Title: Transient receptor potential cation channel, subfamily V, member 4 and airway sensory afferent activation: Role of adenosine triphosphate.

Authors: Sara J Bonvini, Mark A Birrell, Megan S Grace, Sarah A Maher, John J Adcock, Michael A Wortley, Eric Dubuis, Yee-Man Ching, Anthony P Ford, Fisnik Shala, Montserrat Miralpeix, Gema Tarrason, Jaclyn A Smith, Maria G Belvisi

Journal, date & volume: J. Allergy Clin. Immunol., 2016 Jan 11 , ,

PubMed link: http://www.ncbi.nlm.nih.gov/pubmed/26792207


Abstract
Sensory nerves innervating the airways play an important role in regulating various cardiopulmonary functions, maintaining homeostasis under healthy conditions and contributing to pathophysiology in disease states.

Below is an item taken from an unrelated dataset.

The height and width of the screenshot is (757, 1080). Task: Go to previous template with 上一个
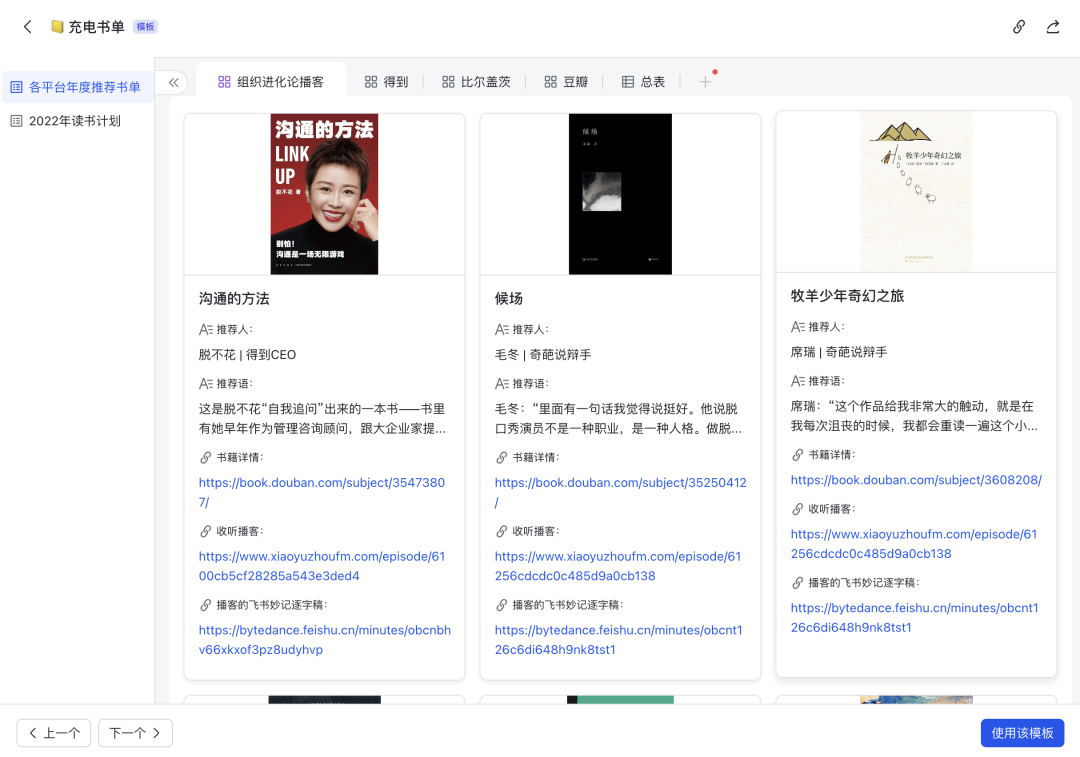(x=54, y=733)
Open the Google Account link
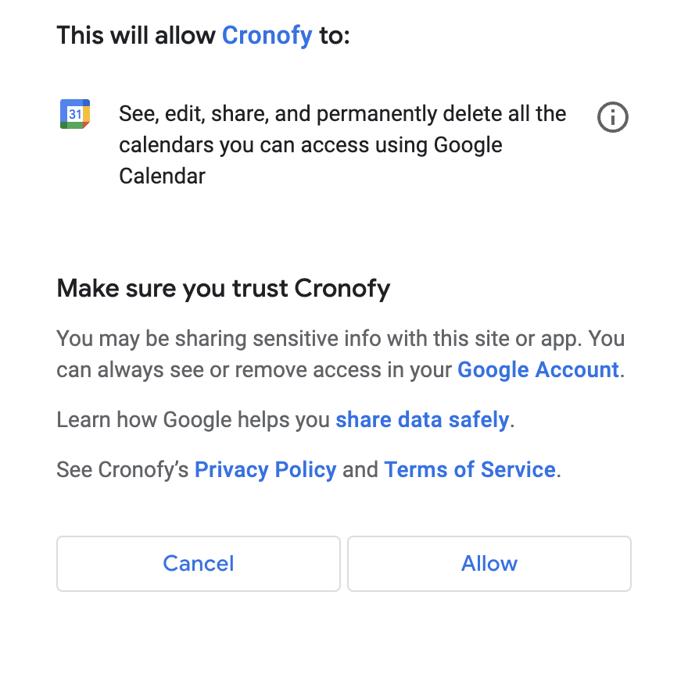 [x=538, y=369]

Hypo-osmotic solutions elicit sensory reflexes, including cough, and are a potent stimulus for airway narrowing in asthmatic patients, but the mechanisms involved are not known. Transient receptor potential cation channel, subfamily V, member 4 (TRPV4) is widely expressed in the respiratory tract, but its role as a peripheral nociceptor has not been explored.We hypothesized that TRPV4 is expressed on airway afferents and is a key osmosensor initiating reflex events in the lung.We used guinea pig primary cells, tissue bioassay, in vivo electrophysiology, and a guinea pig conscious cough model to investigate a role for TRPV4 in mediating sensory nerve activation in vagal afferents and the possible downstream signaling mechanisms. Human vagus nerve was used to confirm key observations in animal tissues.Here we show TRPV4-induced activation of guinea pig airway-specific primary nodose ganglion cells. TRPV4 ligands and hypo-osmotic solutions caused depolarization of murine, guinea pig, and human vagus and firing of Aδ-fibers (not C-fibers), which was inhibited by TRPV4 and P2X3 receptor antagonists. Both antagonists blocked TRPV4-induced cough.This study identifies the TRPV4-ATP-P2X3 interaction as a key osmosensing pathway involved in airway sensory nerve reflexes. The absence of TRPV4-ATP-mediated effects on C-fibers indicates a distinct neurobiology for this ion channel and implicates TRPV4 as a novel therapeutic target for neuronal hyperresponsiveness in the airways and symptoms, such as cough.